Recirculation of vapour within the oven 102 is achieved by a motor 124 driving a centrifugal blower 126 through a belt 128. The blower 126 sucks vapour from the oven 102 through region 108 and blows the vapour out through ducts 130 into the oven 102 through the apertures in the top wall vapour inlet region 106. A small portion of the output of the blower 126 is blown outwardly through the outlet duct 132 to an exhaust duct where it is mixed with cool air drawn in through vents 134 in the back of the stove 100 to cool the air in the duct 132 which then leaves through a screened aperture 136 in the top back of the stove.

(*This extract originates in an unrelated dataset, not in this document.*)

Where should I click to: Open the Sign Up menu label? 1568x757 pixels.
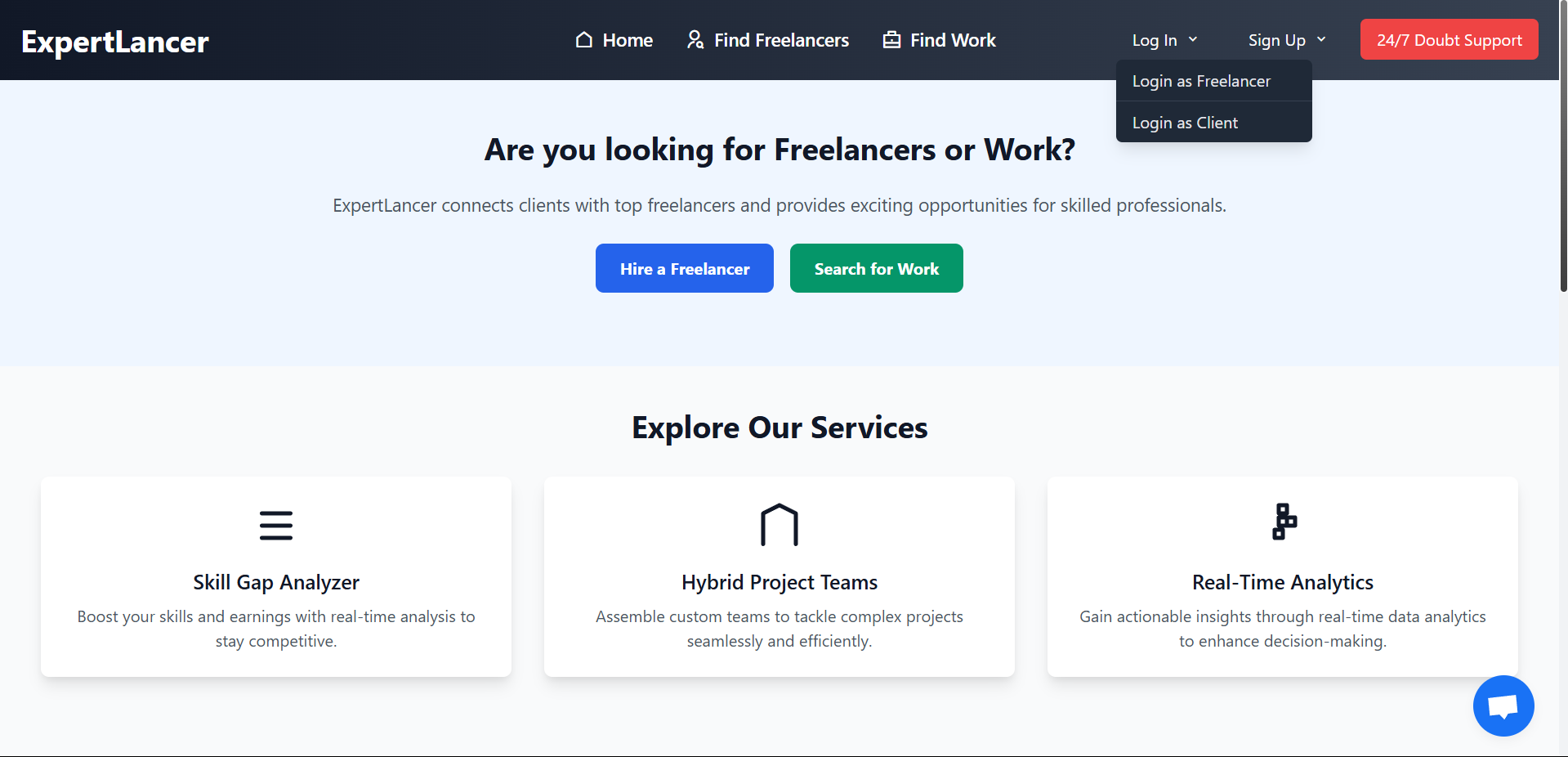coord(1276,40)
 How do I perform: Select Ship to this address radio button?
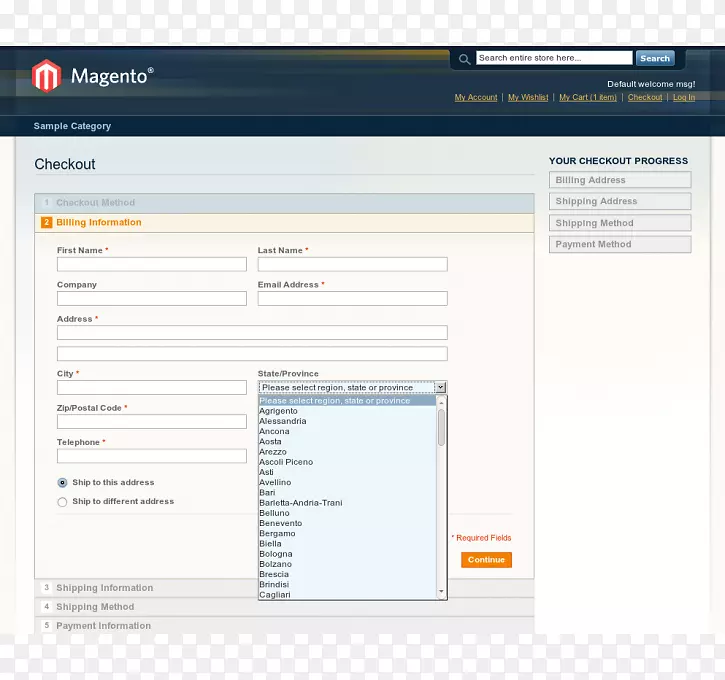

A burner system 138, positioned at the bottom of the stove 100, comprises a horizontal apertured tube 140 extending substantially the entire width of the oven and fed at one end by a vertical tubular member 142 whose lower end is supplied with air from vent 144 and with gas from a gas jet 146 controlled by a gas control valve 148 supplied with gas through a pressure regulator 150. An electrically energized ignitor 152 ignites the air-gas mixture emanating from the apertures in tube 140, causing a flame in a burner plenum 154 to produce flue gas products which are drawn through the blower 126 along with vapour drawn from the oven through vapour outlet apertured region 108 and the heated output of blower 126 is blown into the oven.

An example of power levels for effective food body cooking or browning may be microwave energy applied at a rate of 500-900 watts or around 2,000-3,000 BTU's per hour and a gas burner supplying at a rate of 1465 to 4400 watts (5,000-15,000 BTU's per hour). Such power levels will cook and brown a cake in a few minutes. Since microwave energy is prevented from entering the burner plenum 154, the burner can be operated while microwave energy is being supplied to the oven.

Among many possible modifications, the oven may be fed through apertures located in regions other than the top or back walls, the circulating blower may be inside the oven, and other systems for supplying microwave energy to the oven may be used. In addition, other types of burners such as ribbon or power burners may be used.

Claims

1. A microwave oven comprising a conductive enclosure; means for supplying the enclosure with microwave energy; and means for introducing a heated vapour into the enclosure through screen means preventing microwave energy in the enclosure from entering the region where the vapour is heated.

2. An oven according to'claim 1, comprising a blower for blowing the vapour into the oven.

3. An oven according to claim 2, wherein the blower recirculates vapour through the oven and the heating region.

4. An oven according to claim 3, comprising a vent by way of which a proportion of the recirculating vapour is bled out of the system.

5. An oven according to any of claims 1 to 4, wherein the vapour heating region includes a burner.

6. An oven according to claim 5, wherein the burner is a gas burner.

7. An oven according to claim 6, insofar as dependent claim 3 or 4, wherein the blower establishes such pressure conditions that the gas burns with excess air and the vapour blown into the enclosure is an oxidising vapour.

8. An oven according to any of claims 1 to 7, wherein the screen means is formed by a plurality of apertures in a wall of the enclosure whose maximum dimensions are substantially less than half of a free space wavelength of the microwave energy.

9. An oven according to claim 8, wherein the apertures are circular holes with a diameter less than one tenth the free space wavelength.

10. An oven according to any of claims 1 to 9, wherein the oven has a door provided with a microwave choke seal and a vapour seal.

11. An oven according to claim 10, wherein the choke seal is between the microwave choke seal and the interior of the enclosure.

12. A microwave oven substantially as hereinbefore described with reference to and as illustrated in Figures 1 to 4 or Figures 5 and 6 of the accompanying drawings.